The competition is the brainchild of Temple students managing an investment fund at the university's Fox School of Business. By running the William C. Dunkelberg Owl Fund, students gain experience for careers in investment finance.
Owl Fund assets have grown to nearly $250,000 at year end 2014 from $200,000 originally donated in 2012. The fund has outperformed the S&P 500 since the fund's inception two years ago, said Cynthia R. Axelrod, an assistant professor at Fox and director of the Owl Fund.
"It is now a two-semester class, with about 20 to 25 juniors and seniors each semester," she said.
Real plays: The students prepare 18 "buy" ideas each semester, along with sector and company updates, and a blog. Owl Fund profits go toward scholarships.
Deep dives: The April competition involves "doing a deep dive on a particular stock for each team, learn about the market from industry professionals, and importantly, foster networking between all of the students," Axelrod said.
The competition will run from 9 a.m. to 3 p.m. in Alter Hall, and the planners hope it will become an annual event, rotating among the six universities. Competitors from each school will present their stock-buying pitch during round one.
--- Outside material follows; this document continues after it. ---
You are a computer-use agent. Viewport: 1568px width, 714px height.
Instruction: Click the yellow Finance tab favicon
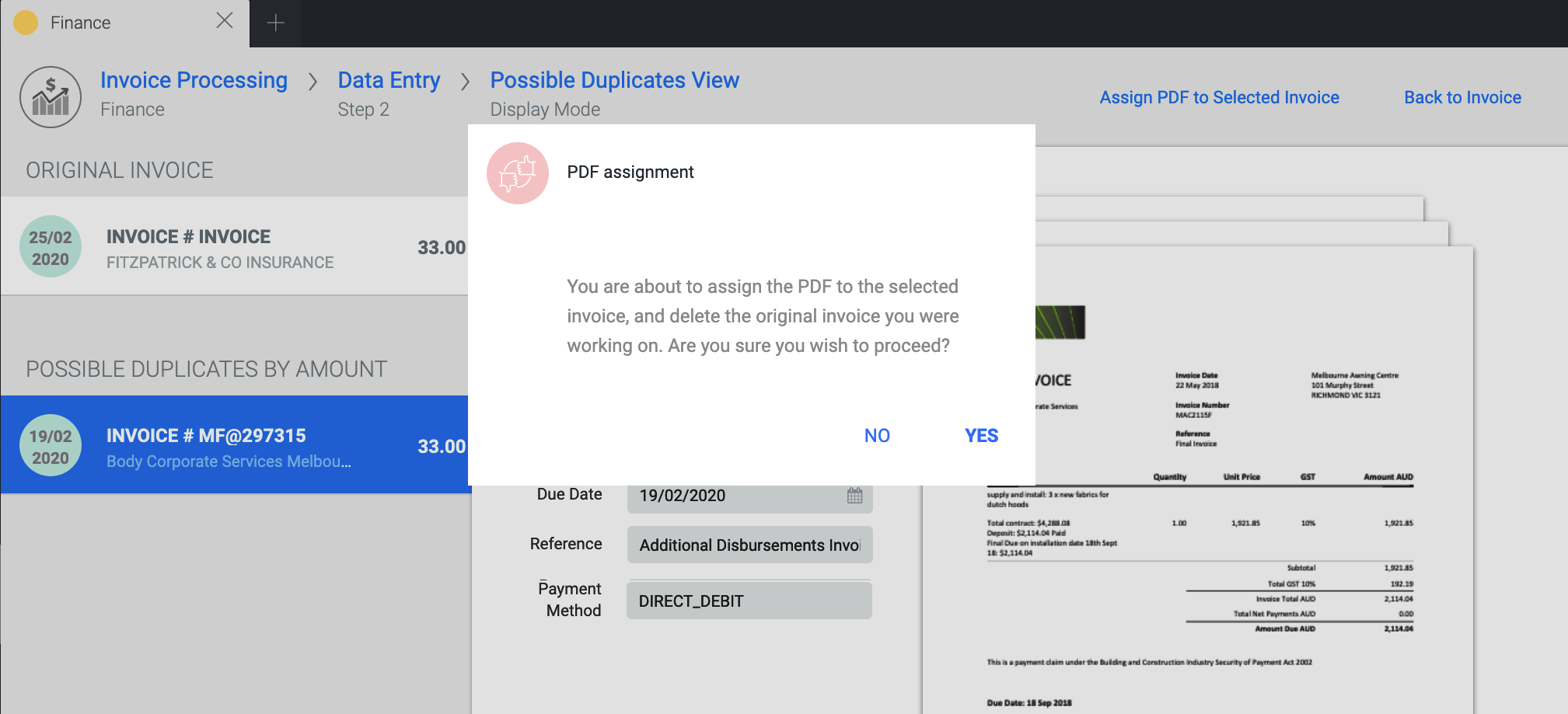tap(26, 23)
Three finalists will compete in the second round, and a panel of judges will determine the winner, based on the most persuasive argument for a stock buy.
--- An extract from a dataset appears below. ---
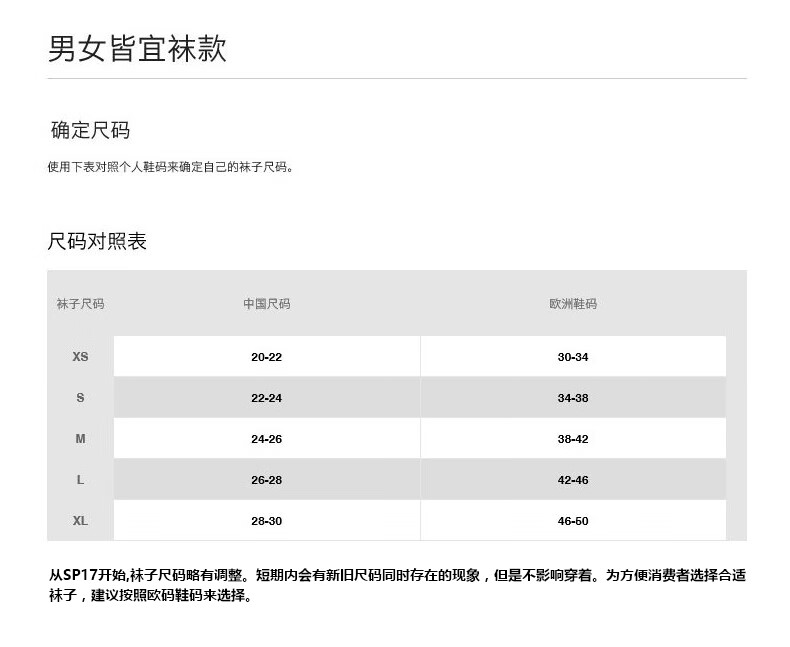Select the 中国尺码 column header

coord(266,303)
"My students are currently putting together a website that will have all of the necessary information," Axelrod said.
Top picks: According to the Owl Fund's 2014 newsletter: "Over the course of the semester (Jan. 1 to May 15), the Owl Fund outperformed the S&P 500 benchmark by 1.33 percent. This return includes cash, but when we remove cash, our total return in the same time frame is 4.64 percent, an outperformance of 2.17 percent. . . . Our performance . . . has been bolstered heavily by three primary stocks: Allergan Inc. shares were up almost 90 percent since their purchase after receiving a takeover bid from Valeant; Corning and Ryder shares also returned about 20 percent each."